We pay the driver and remember to tip him 15 percent. Get our bags. Walk to the front desk.

“This is so cool,” John says.

I look at him. I’m sweating, jumpy, in no mood to talk.

I’d woken early, gone to the beach. Injected myself. Gone home, spent two hours packing and hiding my drug paraphernalia. It took an hour to pick up John and get to the airport, Facey driving slowly and carefully in his Ford Fiesta. Facey still too embarrassed to talk to me following the Land Rover incident even though I’d forgiven him, for if not him, who? They would have found me. Anyway, that long airport drive. Then a two-hour wait to go through security, then an hour-long flight from Belfast to London, then a five-hour wait at Heathrow to board our flight. A ten-hour flight from London to Denver. Three hours getting our bags and going through customs and the ride here. Its been twenty-four hours since I had a fix.

The hotel lobby exudes desperation and a hint of better days. The harsh setting sun streaming in through venetian blinds and illuminating an enormous cracked mirror above a chipped art deco check-in desk. A man at the desk reading a comic. An image of ourselves on a black-and-white security camera monitor. A dead or hibernating cactus plant. Dust vortices in the strobed sunlight. Tiles missing from a checkerboard floor and, on an orange sofa, a hatchet-faced old man with a portable oxygen tank. He and the desk clerk both smoking.

“Careful you don’t blow yourself up, old timer,” John says cheerfully to the old man.

“What’s it to you, shithead?” the man replies, incredibly slowly.

We go to the desk and the clerk gives us a room. We pay up front for a week. He doesn’t ask to see our passports or tell us the hotel rules or anything. He gives us keys and motions us upstairs. He’s reading
Justice League of America
.

The stairs, a long line of identical rooms. The key.

The door. In. Broadway out the windows. Hot, clogged with traffic.

“Shit, there’s an air conditioner,” John says enthusiastically.

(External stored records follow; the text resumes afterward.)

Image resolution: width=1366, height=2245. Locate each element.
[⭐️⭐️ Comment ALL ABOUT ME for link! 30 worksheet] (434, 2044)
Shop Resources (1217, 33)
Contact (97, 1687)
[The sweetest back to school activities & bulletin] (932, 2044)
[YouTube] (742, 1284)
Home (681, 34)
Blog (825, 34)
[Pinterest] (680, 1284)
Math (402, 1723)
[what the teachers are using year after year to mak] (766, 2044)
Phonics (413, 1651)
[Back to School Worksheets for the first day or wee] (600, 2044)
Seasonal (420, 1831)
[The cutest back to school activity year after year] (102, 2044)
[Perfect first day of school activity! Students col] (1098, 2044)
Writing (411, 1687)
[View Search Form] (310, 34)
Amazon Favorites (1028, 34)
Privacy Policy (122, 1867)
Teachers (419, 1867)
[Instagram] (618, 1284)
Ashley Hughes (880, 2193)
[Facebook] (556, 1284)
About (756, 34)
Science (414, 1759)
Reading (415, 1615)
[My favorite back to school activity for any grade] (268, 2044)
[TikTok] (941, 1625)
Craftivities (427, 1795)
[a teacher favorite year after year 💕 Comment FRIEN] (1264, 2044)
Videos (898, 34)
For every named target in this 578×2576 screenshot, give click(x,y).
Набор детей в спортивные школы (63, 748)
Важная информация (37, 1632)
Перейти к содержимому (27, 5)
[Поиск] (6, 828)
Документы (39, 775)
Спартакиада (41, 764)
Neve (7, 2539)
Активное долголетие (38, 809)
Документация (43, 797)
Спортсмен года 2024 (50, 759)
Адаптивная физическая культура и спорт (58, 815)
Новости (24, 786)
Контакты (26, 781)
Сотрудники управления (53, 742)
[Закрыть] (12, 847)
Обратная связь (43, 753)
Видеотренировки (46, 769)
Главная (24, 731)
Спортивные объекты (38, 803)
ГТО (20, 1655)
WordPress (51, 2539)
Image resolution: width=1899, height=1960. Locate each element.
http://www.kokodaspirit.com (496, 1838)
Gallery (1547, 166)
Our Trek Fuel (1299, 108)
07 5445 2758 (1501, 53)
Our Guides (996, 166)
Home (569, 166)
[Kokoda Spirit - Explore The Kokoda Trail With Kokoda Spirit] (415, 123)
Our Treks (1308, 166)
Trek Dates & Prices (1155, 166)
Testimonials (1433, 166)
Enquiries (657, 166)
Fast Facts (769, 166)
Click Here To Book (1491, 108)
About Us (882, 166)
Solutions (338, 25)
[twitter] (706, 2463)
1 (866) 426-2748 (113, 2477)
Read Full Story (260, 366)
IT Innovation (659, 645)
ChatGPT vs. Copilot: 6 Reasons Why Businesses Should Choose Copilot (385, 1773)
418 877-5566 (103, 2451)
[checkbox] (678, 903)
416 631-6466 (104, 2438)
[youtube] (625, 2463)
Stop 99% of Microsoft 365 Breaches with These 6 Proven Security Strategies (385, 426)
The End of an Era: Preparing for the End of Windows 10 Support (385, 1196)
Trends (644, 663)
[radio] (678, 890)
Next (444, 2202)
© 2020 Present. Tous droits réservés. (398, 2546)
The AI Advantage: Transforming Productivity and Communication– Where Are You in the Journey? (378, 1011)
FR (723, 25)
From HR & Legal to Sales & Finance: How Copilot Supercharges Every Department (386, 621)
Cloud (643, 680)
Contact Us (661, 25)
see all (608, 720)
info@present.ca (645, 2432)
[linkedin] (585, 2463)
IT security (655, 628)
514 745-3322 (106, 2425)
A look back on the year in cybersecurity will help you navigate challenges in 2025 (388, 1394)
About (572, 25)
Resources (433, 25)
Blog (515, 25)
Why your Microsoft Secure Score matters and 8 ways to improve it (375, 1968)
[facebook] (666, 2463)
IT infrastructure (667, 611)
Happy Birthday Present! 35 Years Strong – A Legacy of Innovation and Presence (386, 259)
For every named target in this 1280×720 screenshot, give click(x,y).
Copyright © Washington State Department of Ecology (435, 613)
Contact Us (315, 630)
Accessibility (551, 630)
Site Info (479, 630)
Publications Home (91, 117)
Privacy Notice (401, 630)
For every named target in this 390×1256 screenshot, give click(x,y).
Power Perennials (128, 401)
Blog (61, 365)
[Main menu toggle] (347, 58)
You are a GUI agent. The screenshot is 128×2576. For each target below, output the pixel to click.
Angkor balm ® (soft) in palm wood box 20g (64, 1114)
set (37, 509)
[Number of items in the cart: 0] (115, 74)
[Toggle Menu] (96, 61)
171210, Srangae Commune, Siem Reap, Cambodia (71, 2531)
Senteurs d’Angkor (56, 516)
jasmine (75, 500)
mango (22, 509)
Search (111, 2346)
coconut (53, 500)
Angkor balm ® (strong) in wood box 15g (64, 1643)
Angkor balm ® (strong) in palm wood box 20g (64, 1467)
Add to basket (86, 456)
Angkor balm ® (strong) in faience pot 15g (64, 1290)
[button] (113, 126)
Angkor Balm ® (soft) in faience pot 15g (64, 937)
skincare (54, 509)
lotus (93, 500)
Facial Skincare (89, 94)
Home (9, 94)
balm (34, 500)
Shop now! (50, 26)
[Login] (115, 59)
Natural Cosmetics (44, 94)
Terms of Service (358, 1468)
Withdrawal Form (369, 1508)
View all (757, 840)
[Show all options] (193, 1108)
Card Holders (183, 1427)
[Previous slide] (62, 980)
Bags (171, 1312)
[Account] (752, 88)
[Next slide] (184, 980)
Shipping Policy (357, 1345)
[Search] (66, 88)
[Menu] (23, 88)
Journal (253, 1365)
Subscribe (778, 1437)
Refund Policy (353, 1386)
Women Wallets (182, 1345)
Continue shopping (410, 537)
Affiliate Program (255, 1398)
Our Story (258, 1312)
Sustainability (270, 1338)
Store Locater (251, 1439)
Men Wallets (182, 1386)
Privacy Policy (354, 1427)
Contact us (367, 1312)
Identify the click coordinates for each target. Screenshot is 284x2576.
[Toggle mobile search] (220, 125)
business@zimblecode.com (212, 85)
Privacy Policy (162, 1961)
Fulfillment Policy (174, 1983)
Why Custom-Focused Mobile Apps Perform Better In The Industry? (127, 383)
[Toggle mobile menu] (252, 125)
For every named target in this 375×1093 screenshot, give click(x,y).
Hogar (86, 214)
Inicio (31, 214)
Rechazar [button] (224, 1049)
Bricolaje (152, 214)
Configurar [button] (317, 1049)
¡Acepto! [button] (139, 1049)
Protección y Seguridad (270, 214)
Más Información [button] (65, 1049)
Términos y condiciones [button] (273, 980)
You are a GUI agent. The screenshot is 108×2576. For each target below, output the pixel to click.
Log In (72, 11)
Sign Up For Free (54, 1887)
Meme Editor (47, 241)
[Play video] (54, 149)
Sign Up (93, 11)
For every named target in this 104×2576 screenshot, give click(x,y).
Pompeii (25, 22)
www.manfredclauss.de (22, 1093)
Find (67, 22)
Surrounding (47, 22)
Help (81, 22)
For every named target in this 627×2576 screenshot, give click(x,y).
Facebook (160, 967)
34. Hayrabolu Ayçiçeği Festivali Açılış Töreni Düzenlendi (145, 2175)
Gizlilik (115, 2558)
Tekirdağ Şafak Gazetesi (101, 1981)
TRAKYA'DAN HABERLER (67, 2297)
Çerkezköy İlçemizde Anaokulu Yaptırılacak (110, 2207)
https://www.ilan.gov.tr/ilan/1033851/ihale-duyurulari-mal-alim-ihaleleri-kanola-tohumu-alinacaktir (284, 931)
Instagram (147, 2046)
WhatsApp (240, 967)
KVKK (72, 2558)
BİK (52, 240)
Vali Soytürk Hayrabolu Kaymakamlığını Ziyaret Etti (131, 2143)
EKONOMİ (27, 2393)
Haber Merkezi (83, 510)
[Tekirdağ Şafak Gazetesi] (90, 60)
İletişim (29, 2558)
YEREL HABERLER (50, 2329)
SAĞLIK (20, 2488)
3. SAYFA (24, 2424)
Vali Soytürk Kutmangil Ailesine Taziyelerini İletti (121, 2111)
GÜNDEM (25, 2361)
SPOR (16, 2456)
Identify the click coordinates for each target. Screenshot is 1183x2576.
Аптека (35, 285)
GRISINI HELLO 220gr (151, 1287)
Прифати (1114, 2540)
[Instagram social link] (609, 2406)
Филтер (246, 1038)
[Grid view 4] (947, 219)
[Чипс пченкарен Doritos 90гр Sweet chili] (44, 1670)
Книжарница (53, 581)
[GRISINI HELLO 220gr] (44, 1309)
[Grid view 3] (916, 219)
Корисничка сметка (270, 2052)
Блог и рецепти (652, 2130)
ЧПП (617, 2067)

He drops his stuff, runs to the AC, turns it on. By the time we’ve done a very quick unpack, the room is twenty-five degrees cooler.

John cannot contain his excitement.

“America, bloody America,” he says.

“Yes.”

“I mean, Jesus Christ, it’s
America
we’re talking about here.”

“I know.”

“You’ve been, but I haven’t. I always wanted to come. Did you see the bikes? On the ride in I saw two Harleys and an Indian. An Indian, can you believe it? And the cars, the cars are bloody huge. It’s just like
Starsky and Hutch
or—”

“John, listen, I need to score some ketch.”

John shakes his head.

“No. No, no, no. Come on, Alexander, couldn’t you use this as an opportunity to go cold turkey?” John asks. An excellent question.

I stare at him.

“No,” I say.

“Alex, if you—” but then he stops and sees the state I’m in. Shaking, pale, trying to keep down my meager stomach contents.

“Alex, ok, look. I can’t convince you?” he says.

“No.”

“Ok, if you really insist on going, go. Look, and score me some pot as well, ok?”

“Maybe. John, you’re what they call an enabler.”

“Sure. Just don’t get arrested”

“If I do, I’ll tell them you put me up to it.”

* * *

Heat. Sun. I walked down Broadway. Wide streets, flat pavements, ramps on the sidewalk. I found Colfax again. A lot of pedestrian traffic. Roasting, too, my beard itched. The Capitol Building. A statue of a Civil War soldier. The Ten Commandments.

Homeless people, desperate people, alcoholics on the sidewalk.

Ah, a scumball bar.

The bar, dark, smoky. Sun like laser light through cracks in the paint of the blacked-out windows. Very American. Budweiser signs, Coors signs, a pool table, strange things on tap. People on their own staring at shot glasses, hugging their beer. No women. Is this the right place?

Barkeep. Black guy, forty-five, bald, big strong hands that looked like they could wring your neck.